Vient, en second lieu, le dossier économique avec la mise en œuvre d’actions de promotion de l’économie tunisienne à travers la réalisation de projets dans les régions, l’impulsion du développement régional en renforçant notamment le rôle financier de la BFPME. Le secteur agricole bénéficiera d’actions concrètes. Outre la révision ou l’abandon des dettes des petits agriculteurs, il est envisagé de soumettre à une large consultation un programme de réformes sur les cinq ans à venir à dessein d’arrêter un programme de restructuration qui sera présenté aux bailleurs de fonds lors d’une conférence internationale.

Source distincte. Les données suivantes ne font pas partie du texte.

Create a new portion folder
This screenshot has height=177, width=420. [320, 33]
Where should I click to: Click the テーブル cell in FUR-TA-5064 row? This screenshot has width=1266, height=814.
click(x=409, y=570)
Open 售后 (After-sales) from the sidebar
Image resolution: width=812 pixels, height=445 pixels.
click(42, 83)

L’autre facette de la feuille de route est d’ordre social. La préservation du pouvoir d’achat et la maitrise des prix, sera le cheval de bataille du gouvernement Essid. Cela se fera au moyen du renforcement de la maitrise des prix et la lutte contre la contrebande.
Parallèlement, un intérêt particulier sera accordé à l’amélioration du cadre de vie du Tunisien notamment en matière de propreté et de protection du milieu par le lancement de compagnes avec la participation de la société civile. La lutte contre les constructions anarchiques se fera, au regard de ce plan d’action, par la promotion des logements sociaux.
Les réformes
Au regard de la situation économique difficile, le prochain Chef du gouvernement propose la révision du Code de l’investissement dans le but d’améliorer le climat des affaires et impulser les investissements directs étrangers (IDE).
L’accent sera mis sur la poursuite et le renforcement de la réforme du système fiscal afin d’élargir son assiette, favoriser une plus grande équité et lutter contre l’évasion fiscale.
Ces réformes porteront également sur la modernisation du secteur financier notamment les banques et le marché financier, la sauvegarde des entreprises publiques en difficulté, la rationalisation et le ciblage de la compensation et le renforcement du dialogue social. Il est prévu l’instauration d’un haut comité du dialogue social qui aura à arrêter les termes d’une paix sociale de deux à trois ans, s’agissant notamment des négociations salariales.
Lotfi Bouzaiane: Un pacte social, un impératif, une nécessité
Nous sommes dans une phase où les ambitions et les espoirs dépassent de loin les moyens limités dont nous disposons. Je pense que les priorités du prochain gouvernement sont plus au niveau des leviers de changements. Il faut se pencher plus sur le comment faire et comment atteindre nos ambitions. Et là nous avons de grandes possibilités, dans tous les domaines, de gain sur tout ce qui n’est pas actuellement efficace. Pour s’en sortir, j’avancerai trois mots-clés : l’inclusion sociale au sens moderne du terme, la pro-activité et des mesures innovantes socio-collectives.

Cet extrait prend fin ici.